Work order >>
So that nothing is lost, write out all the lines below exactly.

Stored items >>

____________

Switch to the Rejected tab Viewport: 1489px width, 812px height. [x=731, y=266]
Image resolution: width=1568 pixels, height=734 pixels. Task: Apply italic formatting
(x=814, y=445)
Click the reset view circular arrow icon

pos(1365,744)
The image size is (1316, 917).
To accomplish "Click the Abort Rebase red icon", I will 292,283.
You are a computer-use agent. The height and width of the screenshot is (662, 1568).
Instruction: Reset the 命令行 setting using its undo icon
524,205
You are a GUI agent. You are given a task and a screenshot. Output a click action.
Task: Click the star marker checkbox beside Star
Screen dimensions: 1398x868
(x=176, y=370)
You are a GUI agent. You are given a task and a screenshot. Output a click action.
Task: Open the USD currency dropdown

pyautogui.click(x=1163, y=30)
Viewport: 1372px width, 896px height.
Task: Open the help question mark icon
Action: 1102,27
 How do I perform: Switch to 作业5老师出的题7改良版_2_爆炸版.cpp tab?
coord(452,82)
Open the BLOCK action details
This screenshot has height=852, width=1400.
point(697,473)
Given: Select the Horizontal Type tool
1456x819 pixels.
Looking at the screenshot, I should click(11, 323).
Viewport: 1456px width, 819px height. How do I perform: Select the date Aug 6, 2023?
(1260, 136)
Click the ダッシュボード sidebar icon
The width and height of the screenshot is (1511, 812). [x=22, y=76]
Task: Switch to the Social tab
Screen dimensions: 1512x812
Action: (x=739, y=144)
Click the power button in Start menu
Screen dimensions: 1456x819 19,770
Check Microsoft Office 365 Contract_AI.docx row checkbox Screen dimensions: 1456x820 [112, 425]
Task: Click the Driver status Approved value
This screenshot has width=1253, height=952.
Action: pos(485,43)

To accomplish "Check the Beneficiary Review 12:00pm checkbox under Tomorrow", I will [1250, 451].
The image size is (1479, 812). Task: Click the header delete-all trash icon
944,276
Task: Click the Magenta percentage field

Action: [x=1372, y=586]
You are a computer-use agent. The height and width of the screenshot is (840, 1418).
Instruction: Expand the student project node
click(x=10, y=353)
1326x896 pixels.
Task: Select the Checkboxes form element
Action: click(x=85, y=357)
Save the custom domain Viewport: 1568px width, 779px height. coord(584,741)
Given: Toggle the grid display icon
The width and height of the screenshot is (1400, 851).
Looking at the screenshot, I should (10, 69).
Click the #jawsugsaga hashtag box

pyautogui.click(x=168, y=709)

____________

Task answer >>
Switch to the Rejected tab Viewport: 1489px width, 812px height. [x=731, y=266]
Image resolution: width=1568 pixels, height=734 pixels. Task: Apply italic formatting
(x=814, y=445)
Click the reset view circular arrow icon

pos(1365,744)
The image size is (1316, 917).
To accomplish "Click the Abort Rebase red icon", I will 292,283.
You are a computer-use agent. The height and width of the screenshot is (662, 1568).
Instruction: Reset the 命令行 setting using its undo icon
524,205
You are a GUI agent. You are given a task and a screenshot. Output a click action.
Task: Click the star marker checkbox beside Star
Screen dimensions: 1398x868
(x=176, y=370)
You are a GUI agent. You are given a task and a screenshot. Output a click action.
Task: Open the USD currency dropdown

pyautogui.click(x=1163, y=30)
Viewport: 1372px width, 896px height.
Task: Open the help question mark icon
Action: 1102,27
 How do I perform: Switch to 作业5老师出的题7改良版_2_爆炸版.cpp tab?
coord(452,82)
Open the BLOCK action details
This screenshot has height=852, width=1400.
point(697,473)
Given: Select the Horizontal Type tool
1456x819 pixels.
Looking at the screenshot, I should click(11, 323).
Viewport: 1456px width, 819px height. How do I perform: Select the date Aug 6, 2023?
(1260, 136)
Click the ダッシュボード sidebar icon
The width and height of the screenshot is (1511, 812). [x=22, y=76]
Task: Switch to the Social tab
Screen dimensions: 1512x812
Action: (x=739, y=144)
Click the power button in Start menu
Screen dimensions: 1456x819 19,770
Check Microsoft Office 365 Contract_AI.docx row checkbox Screen dimensions: 1456x820 [112, 425]
Task: Click the Driver status Approved value
This screenshot has width=1253, height=952.
Action: pos(485,43)

To accomplish "Check the Beneficiary Review 12:00pm checkbox under Tomorrow", I will [1250, 451].
The image size is (1479, 812). Task: Click the header delete-all trash icon
944,276
Task: Click the Magenta percentage field

Action: [x=1372, y=586]
You are a computer-use agent. The height and width of the screenshot is (840, 1418).
Instruction: Expand the student project node
click(x=10, y=353)
1326x896 pixels.
Task: Select the Checkboxes form element
Action: click(x=85, y=357)
Save the custom domain Viewport: 1568px width, 779px height. coord(584,741)
Given: Toggle the grid display icon
The width and height of the screenshot is (1400, 851).
Looking at the screenshot, I should (10, 69).
Click the #jawsugsaga hashtag box

pyautogui.click(x=168, y=709)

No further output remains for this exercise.